214. Elastic API建立 Index_template
前言
幫同事測試不同LOG的刪除時間,
每次要去點一點又怕忘記,
弄個API了,
不知道之後能不能在部屬時直接掛上去,再研究看看。
這次就先簡單建立個 index template跟life cycle了
正文
首先要先確定你的filebeat有將資料丟到elastic裡面,可參考57.filebeat 補充說明。
再來根據你建的是indices還是datastream,來決定你的index_template。
下面的指令,都在dev tools中執行。
API後面的最後一個路徑為名稱
indices
- API建立 Index Lifecycle Policies
PUT _ilm/policy/worker
{
"policy": {
"_meta": {
"description": "used for worker log",
"author": "Ezio",
"project": {
"name": "srs",
"department": "lerouge"
}
},
"phases": {
"hot": {
"min_age": "0ms",
"actions": {
"set_priority": {
"priority": 100
},
"rollover": {
"max_age": "3d",
"max_primary_shard_size": "50gb"
}
}
},
"delete": {
"min_age": "3d",
"actions": {
"delete": {
"delete_searchable_snapshot": true
}
}
}
}
}
}
- 建立 index_template
PUT _index_template/worker
{
"index_patterns" : ["worker-*"],
"template": {
"settings": {
"index": {
"lifecycle": {
"name": "videoworker"
}
}
}
},
"composed_of": ["ecs@mappings", "logs@mappings","logs@settings"],
"priority" : 200,
"version": 1,
"_meta": {
"description": "test by Ezio",
"latest_modify_date": "2024-05-28"
}
}
- 檢查 Index Lifecycle Policies 及 index template
GET _ilm/policy/worker # Index Lifecycle Policies
GET _index_template/worker # index template
ref.
data stream
- 建立 index template
與上面的差異點在於,有沒有增加data_stream
與template.lifecycle.data_retention
PUT _index_template/videowork
{
"index_patterns" : ["videoworker-*"],
"template": {
"lifecycle": {
"data_retention": "3d"
}
},
"data_stream": { },
"composed_of": ["ecs@mappings", "logs@mappings","logs@settings"],
"priority" : 200,
"version": 1,
"_meta": {
"description": "test by Ezio",
"latest_modify_date": "2024-05-28"
}
}
ref.

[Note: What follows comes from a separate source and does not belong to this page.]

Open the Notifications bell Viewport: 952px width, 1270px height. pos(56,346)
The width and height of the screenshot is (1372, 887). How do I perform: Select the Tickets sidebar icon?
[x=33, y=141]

Create a data stream with a lifecycle
indices vs data stream
下面資料是用gpt-4o提供的
特性 | Indices | Data Streams |
---|---|---|
管理方式 | 手動管理或使用 ILM | 自動管理滾動和索引 |
數據存儲 | 適合任意結構數據 | 專為時間序列數據設計 |
對應組態 | 每個索引獨立組態 | 透過索引範本自動組態 |
滾動策略 | 需手動或 ILM 組態 | 自動滾動 |
查詢性能 | 基於標準索引 | 優化時間序列數據查詢 |
索引創建 | 使用 PUT /index_name |
透過索引範本自動創建 |
適用數據 | 任意數據,包括非時間序列數據 | 主要為日誌、指標等時間序列數據 |
學習曲線 | 需要學習和管理索引的細節 | 簡化,特別適合大規模時間序列數據 |
生命週期管理 | 需要組態 ILM | 自動管理 |
存儲效率 | 依賴手動優化 | 為時間序列數據設計,具備存儲效率 |
優缺點
項目 | Indices | Data Streams |
---|---|---|
優點 | - 更靈活,可用於任意類型數據 | - 自動管理滾動和索引 |
- 完全自定義對應和設置 | - 簡化組態和管理 | |
- 支援複雜的查詢和聚合 | - 優化時間序列數據查詢和存儲 | |
- 適合大規模日誌和指標數據 | ||
缺點 | - 需手動管理索引和滾動策略 | - 主要針對時間序列數據 |
- 組態和管理相對複雜 | - 不適合非時間序列數據 | |
- 需要組態和維護 ILM | - 對應和設置相對不靈活 |
推薦使用場景
使用場景 | Indices | Data Streams |
---|---|---|
日誌管理 | 可以使用,但需要手動組態滾動和管理 | 最佳選擇,自動管理,簡化運維 |
應用監控 | 可以使用,但需自定義索引和對應 | 最佳選擇,專為時間序列數據設計 |
定期報表 | 適合任何類型報表 | 適合時間序列報表 |
歷史數據查詢 | 最佳選擇,可針對具體需求優化查詢 | 適合基於時間範圍的歷史數據查詢 |
複雜數據分析 | 最佳選擇,支援靈活的對應和查詢 | 適合時間序列數據的快速查詢和聚合 |
非時間序列數據存儲 | 最佳選擇,適合所有類型數據 | 不推薦,僅適合時間序列數據 |
結論
其實從API來看的話,直接用data stream比較快,也比較省事。
加上目前用的是ECK,
我根本沒去設計 warm phase 或 cold phase的硬碟。